There are still a lot of cereals to be drilled, along with maize and beet. Potato farmers have a number of weeks work ahead to keep on top of planting and pre-emergence weed control.


Spring crops should be topped up with the rest of their nitrogen as soon as tramlines are visible. A lot of land is wet, and given the next few days are to be dry, it might be worth waiting a day or two to allow tramlines to dry out.

Spring barley in index 1 for nitrogen (continuous cereals) can receive 108 units of nitrogen before any yield bonuses.


Crops planted in April and May are generally advised to get an aphicide. This should be applied at the three to four-leaf stage.

If crops require trace elements, as they have known deficiencies, some of this nutrition could be applied to the crop at the same early stage to keep deficiencies at bay.

Winter barley

Many winter barley crops now have flag leaves emerged, and some have awns out. This is the ideal timing for the final spray.

Crops on a three-spray programme may not be long after a light fungicide, and should get value out of that fungicide by delaying the next application.
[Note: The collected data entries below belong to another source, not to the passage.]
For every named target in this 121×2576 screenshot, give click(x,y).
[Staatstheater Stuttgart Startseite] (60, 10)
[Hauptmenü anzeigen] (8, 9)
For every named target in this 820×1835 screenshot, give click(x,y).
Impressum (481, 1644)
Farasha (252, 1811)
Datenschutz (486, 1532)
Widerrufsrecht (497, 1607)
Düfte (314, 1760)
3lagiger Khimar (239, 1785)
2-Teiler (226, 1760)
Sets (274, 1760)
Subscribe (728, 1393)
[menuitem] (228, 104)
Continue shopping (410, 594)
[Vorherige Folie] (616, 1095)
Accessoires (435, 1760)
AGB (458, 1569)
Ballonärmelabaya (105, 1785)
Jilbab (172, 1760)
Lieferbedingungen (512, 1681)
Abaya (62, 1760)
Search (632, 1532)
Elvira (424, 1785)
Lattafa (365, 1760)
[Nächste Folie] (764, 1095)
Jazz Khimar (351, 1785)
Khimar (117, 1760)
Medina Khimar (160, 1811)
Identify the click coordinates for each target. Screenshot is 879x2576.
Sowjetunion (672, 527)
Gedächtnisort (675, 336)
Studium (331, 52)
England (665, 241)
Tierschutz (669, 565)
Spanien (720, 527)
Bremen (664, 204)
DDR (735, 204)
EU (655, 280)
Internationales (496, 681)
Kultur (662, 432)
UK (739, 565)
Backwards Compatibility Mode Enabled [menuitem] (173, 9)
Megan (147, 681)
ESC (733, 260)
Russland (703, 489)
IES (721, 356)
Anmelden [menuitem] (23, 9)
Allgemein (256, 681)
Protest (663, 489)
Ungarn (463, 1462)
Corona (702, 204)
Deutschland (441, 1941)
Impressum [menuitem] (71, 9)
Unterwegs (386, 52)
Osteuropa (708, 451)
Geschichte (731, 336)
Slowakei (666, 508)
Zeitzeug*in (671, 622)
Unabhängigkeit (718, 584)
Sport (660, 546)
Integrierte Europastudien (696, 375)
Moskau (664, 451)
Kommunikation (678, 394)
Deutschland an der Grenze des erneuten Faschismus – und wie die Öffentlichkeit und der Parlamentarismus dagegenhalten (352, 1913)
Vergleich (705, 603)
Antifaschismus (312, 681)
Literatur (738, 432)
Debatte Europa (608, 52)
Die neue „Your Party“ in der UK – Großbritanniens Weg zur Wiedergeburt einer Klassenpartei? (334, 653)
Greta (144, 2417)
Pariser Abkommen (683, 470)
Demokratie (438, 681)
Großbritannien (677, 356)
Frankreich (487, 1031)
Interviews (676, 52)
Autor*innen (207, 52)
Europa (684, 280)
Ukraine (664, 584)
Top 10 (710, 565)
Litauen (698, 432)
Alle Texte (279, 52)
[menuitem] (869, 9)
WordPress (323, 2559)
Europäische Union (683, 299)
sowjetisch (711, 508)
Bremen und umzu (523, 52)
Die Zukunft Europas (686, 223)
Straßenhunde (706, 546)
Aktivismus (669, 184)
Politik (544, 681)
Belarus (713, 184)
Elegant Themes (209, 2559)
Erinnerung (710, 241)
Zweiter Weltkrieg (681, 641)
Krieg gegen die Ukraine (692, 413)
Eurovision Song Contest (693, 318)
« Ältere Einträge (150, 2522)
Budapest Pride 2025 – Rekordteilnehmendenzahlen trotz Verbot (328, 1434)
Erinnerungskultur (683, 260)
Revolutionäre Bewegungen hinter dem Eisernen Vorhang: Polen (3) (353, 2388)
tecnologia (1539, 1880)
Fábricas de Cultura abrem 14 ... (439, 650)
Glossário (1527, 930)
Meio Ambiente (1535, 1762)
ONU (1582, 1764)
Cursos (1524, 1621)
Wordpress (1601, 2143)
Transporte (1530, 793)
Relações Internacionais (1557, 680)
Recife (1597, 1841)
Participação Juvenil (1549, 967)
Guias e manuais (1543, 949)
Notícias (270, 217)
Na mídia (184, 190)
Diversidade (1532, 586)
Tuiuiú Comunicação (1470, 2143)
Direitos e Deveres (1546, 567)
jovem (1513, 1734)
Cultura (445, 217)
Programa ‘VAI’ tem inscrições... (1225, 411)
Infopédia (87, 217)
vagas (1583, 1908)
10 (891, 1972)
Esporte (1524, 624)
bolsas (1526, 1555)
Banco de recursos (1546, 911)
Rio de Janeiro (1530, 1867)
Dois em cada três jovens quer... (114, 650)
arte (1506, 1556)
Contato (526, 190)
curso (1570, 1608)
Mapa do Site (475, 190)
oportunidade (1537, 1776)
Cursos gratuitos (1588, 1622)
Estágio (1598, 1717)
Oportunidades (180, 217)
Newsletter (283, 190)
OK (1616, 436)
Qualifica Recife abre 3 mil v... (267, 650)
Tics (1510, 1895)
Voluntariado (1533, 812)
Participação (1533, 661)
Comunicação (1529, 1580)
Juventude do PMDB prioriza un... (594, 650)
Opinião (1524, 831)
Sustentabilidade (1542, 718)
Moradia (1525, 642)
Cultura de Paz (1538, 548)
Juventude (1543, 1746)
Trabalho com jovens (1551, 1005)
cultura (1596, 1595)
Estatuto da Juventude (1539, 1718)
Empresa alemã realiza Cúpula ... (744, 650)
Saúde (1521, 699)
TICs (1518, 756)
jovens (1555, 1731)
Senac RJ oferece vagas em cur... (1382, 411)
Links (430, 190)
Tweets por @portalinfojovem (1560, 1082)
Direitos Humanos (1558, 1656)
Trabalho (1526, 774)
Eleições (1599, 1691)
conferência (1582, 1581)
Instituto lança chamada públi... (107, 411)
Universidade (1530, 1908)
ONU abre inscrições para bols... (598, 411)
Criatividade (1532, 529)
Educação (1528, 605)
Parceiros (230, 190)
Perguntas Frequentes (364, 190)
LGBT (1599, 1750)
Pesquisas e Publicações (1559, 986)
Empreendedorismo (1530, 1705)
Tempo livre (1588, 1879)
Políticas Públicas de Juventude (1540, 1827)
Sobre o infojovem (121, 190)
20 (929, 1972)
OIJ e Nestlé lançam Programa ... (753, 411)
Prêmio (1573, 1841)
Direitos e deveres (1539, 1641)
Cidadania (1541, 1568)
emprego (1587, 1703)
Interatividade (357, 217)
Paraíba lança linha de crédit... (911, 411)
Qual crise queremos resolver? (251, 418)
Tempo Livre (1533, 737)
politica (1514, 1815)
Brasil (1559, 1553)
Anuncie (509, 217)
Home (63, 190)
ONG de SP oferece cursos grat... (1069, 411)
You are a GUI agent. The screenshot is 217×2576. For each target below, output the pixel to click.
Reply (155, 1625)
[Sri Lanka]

The majority of crops are on a two-spray programme and should receive a triazole, along with an SDHI and folpet, so something like Siltra or Revymaxx plus folpet.

Winter wheat

Some winter wheat crops are still receiving T1 fungicides. The T1 is applied when the third-last leaf is fully out and the T2 spray is applied to the flag leaf.

Grass weeds

While driving through crops with the sprayer, keep an eye out for grass weeds and note where they are. You can go back and identify the weed and control it.

You should also keep an eye on how herbicides have performed. Are there weeds growing in the crop that should have been controlled?

If there are, then you should note this and the products used, and talk to your adviser about sending samples for herbicide resistance testing to Teagasc Oak Park.


Make sure you are getting the right advice when treating your crops. There are a lot of rules, regulations and rates to follow when protecting crops, and agronomists are required to stay up-to-date to keep their qualifications and be registered with the Department of Agriculture.

You can look up the pesticide advisers register on the Pesticide Registration and Control Division’s website:

Wild bird cover

The deadline for planting wild bird cover under ACRES has been extended to 31 May. The original deadline was 15 May. Crops planted should have a 2m uncultivated boundary between the edge of the field and the crop. If a 3m buffer is in place beside a watercourse, then the 2m strip is not required.